Records supplied>
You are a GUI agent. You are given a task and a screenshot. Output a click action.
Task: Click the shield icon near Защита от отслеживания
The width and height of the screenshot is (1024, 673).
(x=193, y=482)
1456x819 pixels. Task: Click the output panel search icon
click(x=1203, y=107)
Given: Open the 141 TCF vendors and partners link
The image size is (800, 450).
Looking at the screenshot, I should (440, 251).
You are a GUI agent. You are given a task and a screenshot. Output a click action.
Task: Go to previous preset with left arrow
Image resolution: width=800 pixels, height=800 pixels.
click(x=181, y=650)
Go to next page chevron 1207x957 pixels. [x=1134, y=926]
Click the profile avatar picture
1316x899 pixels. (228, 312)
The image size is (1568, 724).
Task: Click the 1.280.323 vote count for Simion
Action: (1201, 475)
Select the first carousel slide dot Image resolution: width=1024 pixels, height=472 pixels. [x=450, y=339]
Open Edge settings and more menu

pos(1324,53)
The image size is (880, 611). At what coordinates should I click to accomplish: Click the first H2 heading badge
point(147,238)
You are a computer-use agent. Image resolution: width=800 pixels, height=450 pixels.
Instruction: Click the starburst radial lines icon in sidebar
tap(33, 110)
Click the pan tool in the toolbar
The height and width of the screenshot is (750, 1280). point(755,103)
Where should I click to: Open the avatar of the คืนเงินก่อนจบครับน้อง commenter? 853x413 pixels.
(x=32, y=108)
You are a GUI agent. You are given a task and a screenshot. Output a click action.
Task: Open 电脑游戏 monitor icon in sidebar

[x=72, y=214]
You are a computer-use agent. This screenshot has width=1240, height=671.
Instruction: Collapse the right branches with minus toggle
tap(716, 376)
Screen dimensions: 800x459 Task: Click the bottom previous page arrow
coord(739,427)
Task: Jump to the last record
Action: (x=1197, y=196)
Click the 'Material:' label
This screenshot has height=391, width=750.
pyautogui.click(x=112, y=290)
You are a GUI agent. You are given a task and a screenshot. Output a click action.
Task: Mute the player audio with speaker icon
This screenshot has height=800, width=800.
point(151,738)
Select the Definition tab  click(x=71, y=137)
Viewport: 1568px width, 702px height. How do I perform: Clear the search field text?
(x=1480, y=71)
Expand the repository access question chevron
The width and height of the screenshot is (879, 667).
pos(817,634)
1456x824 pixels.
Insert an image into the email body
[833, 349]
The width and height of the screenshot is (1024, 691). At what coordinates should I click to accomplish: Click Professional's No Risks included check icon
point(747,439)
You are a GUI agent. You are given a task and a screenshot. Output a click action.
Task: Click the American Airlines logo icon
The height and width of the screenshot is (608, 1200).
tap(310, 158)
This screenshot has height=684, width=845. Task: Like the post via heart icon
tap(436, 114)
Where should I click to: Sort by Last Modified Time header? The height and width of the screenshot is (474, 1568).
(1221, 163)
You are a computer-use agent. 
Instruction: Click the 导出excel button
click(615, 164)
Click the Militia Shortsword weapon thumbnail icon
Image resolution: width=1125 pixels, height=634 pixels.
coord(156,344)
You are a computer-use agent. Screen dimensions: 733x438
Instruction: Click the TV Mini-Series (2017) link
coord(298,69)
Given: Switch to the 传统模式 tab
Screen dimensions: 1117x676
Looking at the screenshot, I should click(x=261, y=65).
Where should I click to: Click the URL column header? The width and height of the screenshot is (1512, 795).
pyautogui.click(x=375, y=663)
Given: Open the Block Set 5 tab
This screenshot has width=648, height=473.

What to produce> Could you repeat only the listing lines starting with the line with "The image size is (880, 611)." and going on through the line with "(1221, 163)", changing "computer-use agent" to "screen assistant" and leaving everything else unchanged?

Solution for this exercise>
The image size is (880, 611). At what coordinates should I click to accomplish: Click the first H2 heading badge
point(147,238)
You are a screen assistant. Image resolution: width=800 pixels, height=450 pixels.
Instruction: Click the starburst radial lines icon in sidebar
tap(33, 110)
Click the pan tool in the toolbar
The height and width of the screenshot is (750, 1280). point(755,103)
Where should I click to: Open the avatar of the คืนเงินก่อนจบครับน้อง commenter? 853x413 pixels.
(x=32, y=108)
You are a GUI agent. You are given a task and a screenshot. Output a click action.
Task: Open 电脑游戏 monitor icon in sidebar

[x=72, y=214]
You are a screen assistant. This screenshot has width=1240, height=671.
Instruction: Collapse the right branches with minus toggle
tap(716, 376)
Screen dimensions: 800x459 Task: Click the bottom previous page arrow
coord(739,427)
Task: Jump to the last record
Action: (x=1197, y=196)
Click the 'Material:' label
This screenshot has height=391, width=750.
pyautogui.click(x=112, y=290)
You are a GUI agent. You are given a task and a screenshot. Output a click action.
Task: Mute the player audio with speaker icon
This screenshot has height=800, width=800.
point(151,738)
Select the Definition tab  click(x=71, y=137)
Viewport: 1568px width, 702px height. How do I perform: Clear the search field text?
(x=1480, y=71)
Expand the repository access question chevron
The width and height of the screenshot is (879, 667).
pos(817,634)
1456x824 pixels.
Insert an image into the email body
[833, 349]
The width and height of the screenshot is (1024, 691). At what coordinates should I click to accomplish: Click Professional's No Risks included check icon
point(747,439)
You are a GUI agent. You are given a task and a screenshot. Output a click action.
Task: Click the American Airlines logo icon
The height and width of the screenshot is (608, 1200).
tap(310, 158)
This screenshot has height=684, width=845. Task: Like the post via heart icon
tap(436, 114)
Where should I click to: Sort by Last Modified Time header? The height and width of the screenshot is (474, 1568).
(1221, 163)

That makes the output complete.